3 Discussion
Imatinib is a first generation BCR-ABL TKI, and has anti-leukemic
activity against CML. Treatment of CML has improved dramatically with
the development of TKIs, including imatinib. However, the
inter-individual variability in adverse events and clinical efficacy as
well as high drug cost remain major issues, and present a major obstacle
to treatment. There is also an issue of reduced efficacy and safety with
prolonged TKI administration. Therefore, TDM of TKIs is an important
tool for CML treatment. We have previously reported a case report of
successful determination of nilotinib dosage by TDM in a patient with
CML developing hepatic dysfunction.21 The safety and
efficacy of imatinib for CML have been reviewed.22Maintaining an optimal trough plasma imatinib concentration is important
for ensuring maximum efficacy in patients with CML.22However, there is few case reports of effective dose adjustment of
imatinib using TDM at the onset of adverse events. As one of the few
case reports, Shibuya et al., when imatinib was administered at 400
mg/day to CML associated with maintenance dialysis patients, the
Cmax was 2,600 ± 800 ng/mL in normal
subjects,23 but 4,950 ng/mL in dialysis patients was
calculated.16 In addition, the imatinib removal rate
by dialysis was as low as 6.3%, and it has been reported that blood
imatinib concentration increases gradually with continued administration
in dialysis patients and may reach a peak of 5,800 ng/mL, which is
considered to be the toxic level of imatinib.16Furthermore, imatinib is metabolized in the liver by cytochrome P450 3A4
(CYP3A4).
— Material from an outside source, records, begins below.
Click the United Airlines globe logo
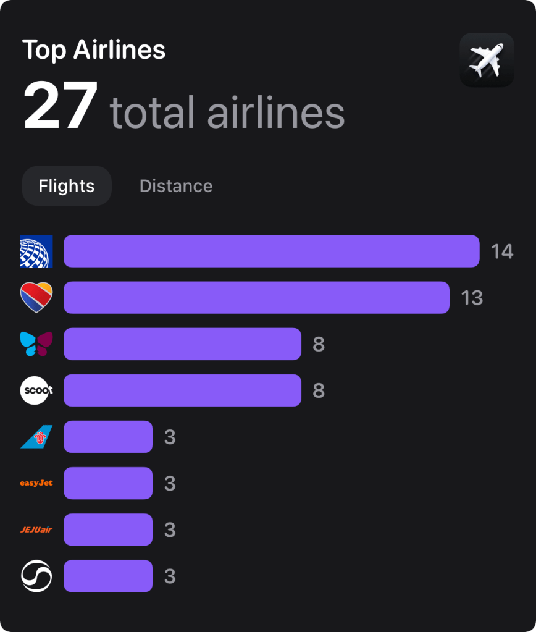The height and width of the screenshot is (632, 536). (36, 251)
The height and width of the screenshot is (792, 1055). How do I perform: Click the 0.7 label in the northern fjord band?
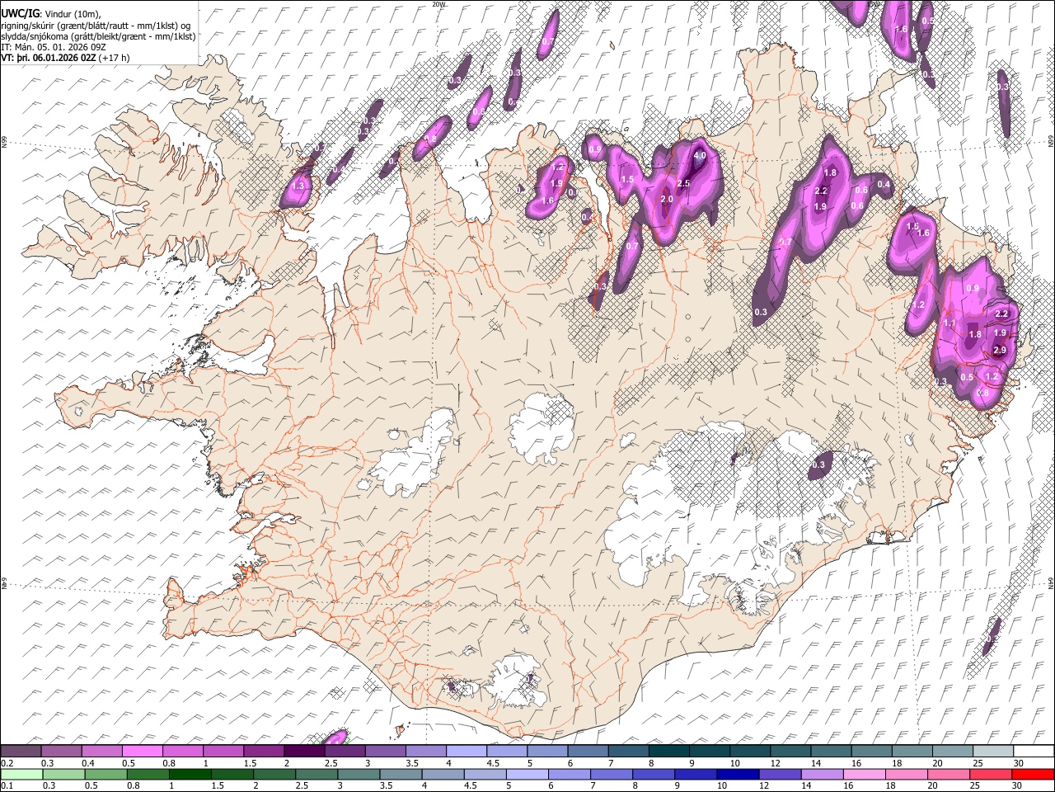632,246
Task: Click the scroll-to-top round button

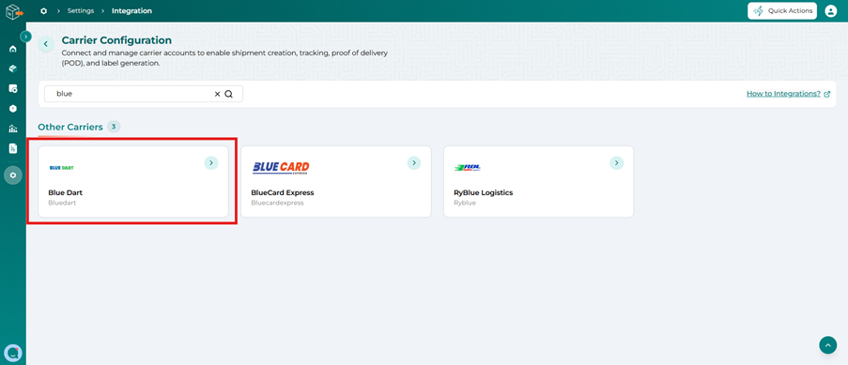Action: pos(828,345)
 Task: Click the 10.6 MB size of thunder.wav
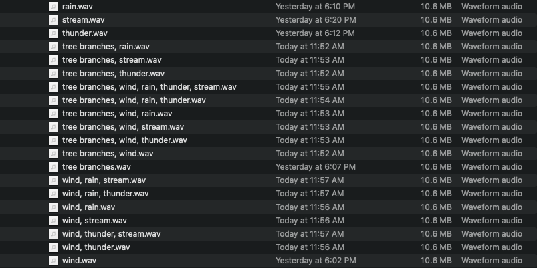[435, 33]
Since there are reports that uremic substances can reduce
CYP3A4 activity in patients with chronic renal failure, caution should
be exercised in long-term use of drugs that are metabolized in the
liver.24,25 In this case, approximately one week after
resuming imatinib when dialysis was initiated for renal impairment, TDM
revealed that imatinib plasma level was within the therapeutic range
(1667 ng/mL). TDM performed one month after imatinib was resumed with
the patient on dialysis showed blood imatinib concentration of 2514
ng/mL, which was within the safe range. These results also support
previous report that the target trough concentration of imatinib is
1000-3000 ng/mL.22 After blood imatinib concentration
was confirmed by TDM, the physician decided to continue with the same
dose. Treatment was continued without any adverse effects such as
deterioration of renal function, and finally complete hematologic
response was achieved 43 days after resuming imatinib treatment. Thus,
TDM allowed maintenance of optimal plasma imatinib concentrations, which
not only prevented the occurrence of adverse events, but also maintained
clinical efficacy. This case report demonstrates successful
determination of imatinib dosage by TDM in a CML patient at initiation
of dialysis for acute renal dysfunction. TDM may provide useful marker
for individualized dosing of BCR-ABL TKIs in the treatment of CML.